Basically, only expressions in which "var" occurs only once are handled; and in fact, SuchThat may even give wrong results if the variables occurs more than once. This is a consequence of the implementation, which repeatedly applies the inverse of the top function until the variable "var" is reached.
Examples:
In> SuchThat(a+b*x, x)
Out> (-a)/b;
In> SuchThat(Cos(a)+Cos(b)^2, Cos(b))
Out> Cos(a)^(1/2);
In> Expand(a*x+b*x+c, x)
Out> (a+b)*x+c;
In> SuchThat(%, x)
Out> (-c)/(a+b);
See Also:
Solve , Subst , Simplify .


Eliminate -- Substitute and simplify

Standard math library
Calling Sequence:
Eliminate(var, value, expr)
Parameters:
var - variable (or subexpression) to substitute
value - new value of "var"
expr - expression in which the substitution should take place
Description:
This function uses Subst to replace all instances of the variable (or subexpression) "var" in the expression "expr" with "value", calls Simplify to simplify the resulting expression, and returns the result.
Examples:
In> Subst(Cos(b), c) (Sin(a)+Cos(b)^2/c)
Out> Sin(a)+c^2/c;
In> Eliminate(Cos(b), c, Sin(a)+Cos(b)^2/c)
Out> Sin(a)+c;
See Also:
SuchThat , Subst , Simplify .


PSolve -- Solve a polynomial equation

Standard math library
Calling Sequence:
PSolve(poly, var)
Parameters:
poly - a polynomial in "var"
var - a variable
Description:
This commands returns a list containing the roots of "poly", considered as a polynomial in the variable "var". If there is only one root, it is not returned as a one-entry list but just by itself.

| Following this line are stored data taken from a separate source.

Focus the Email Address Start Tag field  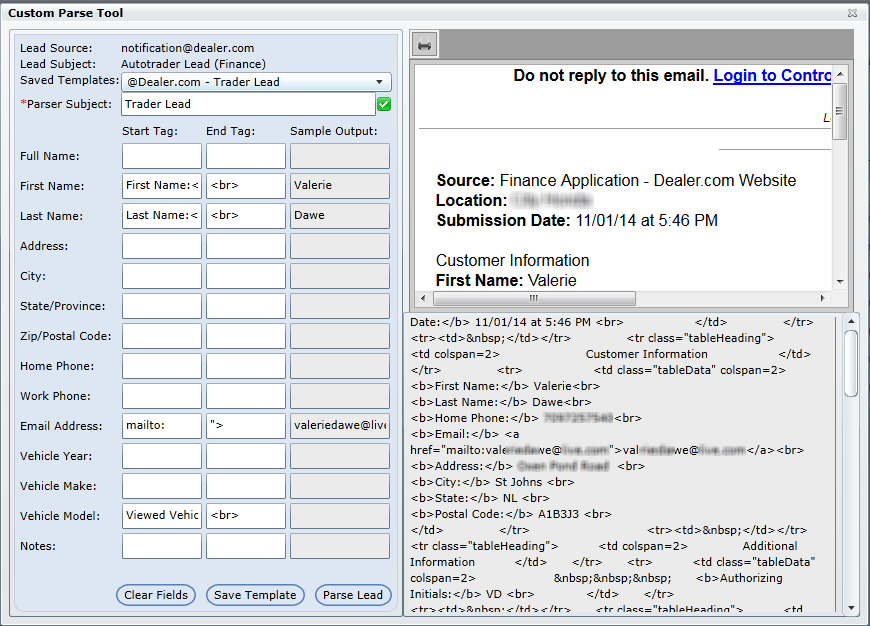tap(162, 426)
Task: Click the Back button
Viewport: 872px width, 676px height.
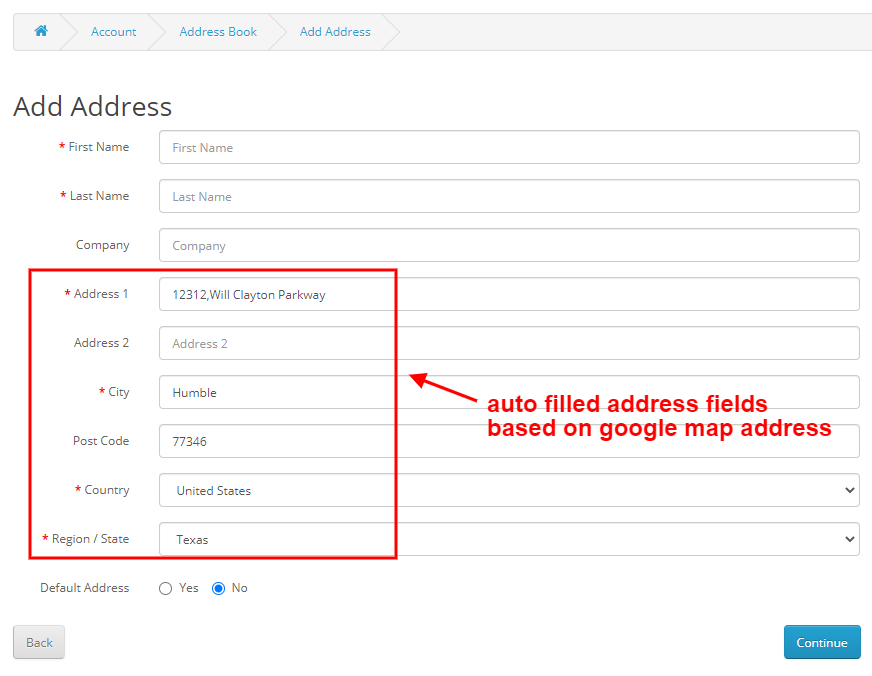Action: [x=38, y=642]
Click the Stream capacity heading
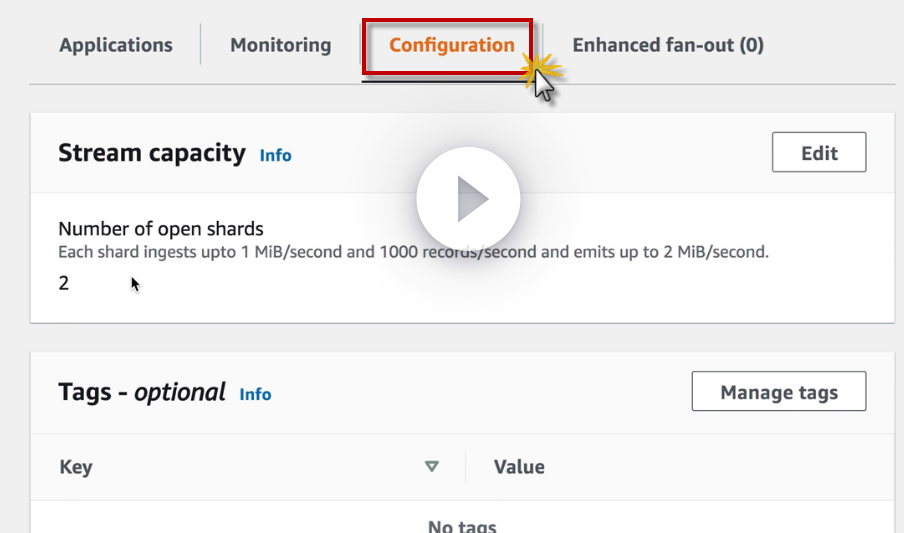904x533 pixels. click(x=152, y=153)
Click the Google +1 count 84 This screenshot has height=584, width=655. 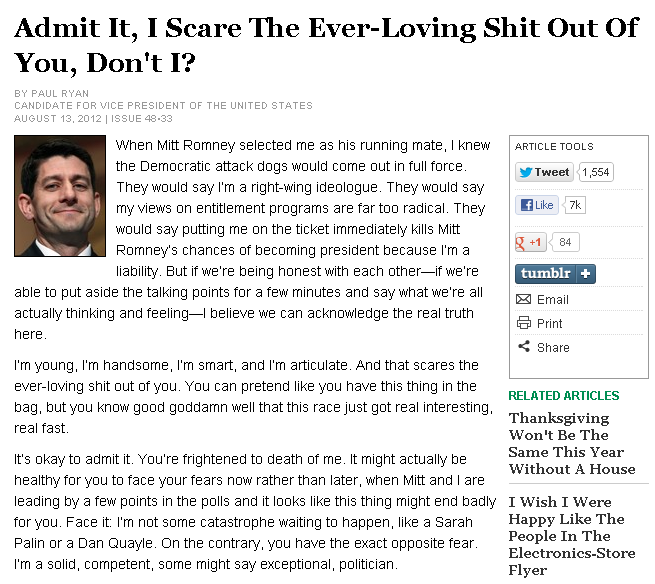pos(565,242)
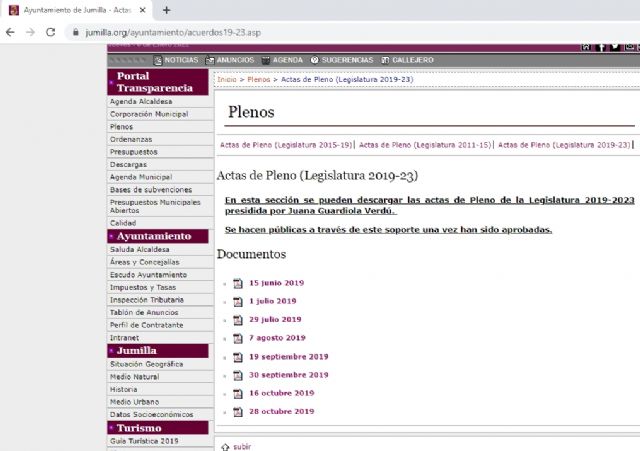Click Inicio in the breadcrumb trail
Viewport: 640px width, 451px height.
227,78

A double root occurs twice in the result, and similarly for roots of higher multiplicity. All polynomials of degree upto 4 are handled.
Examples:
In> PSolve(b*x+a,x)
Out> -a/b;
In> PSolve(c*x^2+b*x+a,x)
Out> {(Sqrt(b^2-4*c*a)-b)/(2*c),(-(b+Sqrt(b^2-4*c*a)))/(2*c)};
See Also:
Solve , Factor .


Pi -- Numerical approximation of pi

Internal function
Calling Sequence:
Pi()
Parameters:
none
Description:
This commands returns the mathematical constant pi to the current precision, as set by Precision. Usually this function will not be called directly. The constant Pi can (and should) be used to represent pi, as it is recognized by the simplification rules. Then when the function N is invoked, Pi will be replaced with the value returned by Pi().
Examples:
In> Pi()
Out> 3.14159265358979323846;
In> Precision(40)
Out> True;
In> Pi()
Out> 3.1415926535897932384626433832795028841971;
See Also:
N , Pi , Precision .


Random -- Random number between 0 and 1

Standard math library
Calling Sequence:
Random()
Parameters:
none
Description:
This function returns a random number, uniformly distributed in the interval between 0 and 1. The same sequence of random numbers is generated in every Yacas session.
See Also:
RandomInteger , RandomPoly .


VarList -- List of variables appearing in some expression

Standard math library
Calling Sequence:
VarList(expr)
Parameters:
expr - an expression
Description:
This command returns a list of all the variables that appear in the expression "expr".
Examples:
In> VarList(Sin(x))
Out> {x};
In> VarList(x+a*y)
Out> {x,a,y};
See Also:
IsFreeOf , IsVariable .


Limit -- Limit of an expression

Standard math library
Calling Sequence:
Limit(var, val) expr
Limit(var, val, dir) expr
Parameters:
var - a variable
val - a number
dir - a direction (Left or Right)
expr - an expression
Description:
This command tries to determine the value that the expression "expr" converges to when the variable "var" approaches "val". One may use Infinity or -Infinity for "val". The result of Limit may be one of the symbols Undefined (meaning that the limit does not exist), Infinity, or -Infinity.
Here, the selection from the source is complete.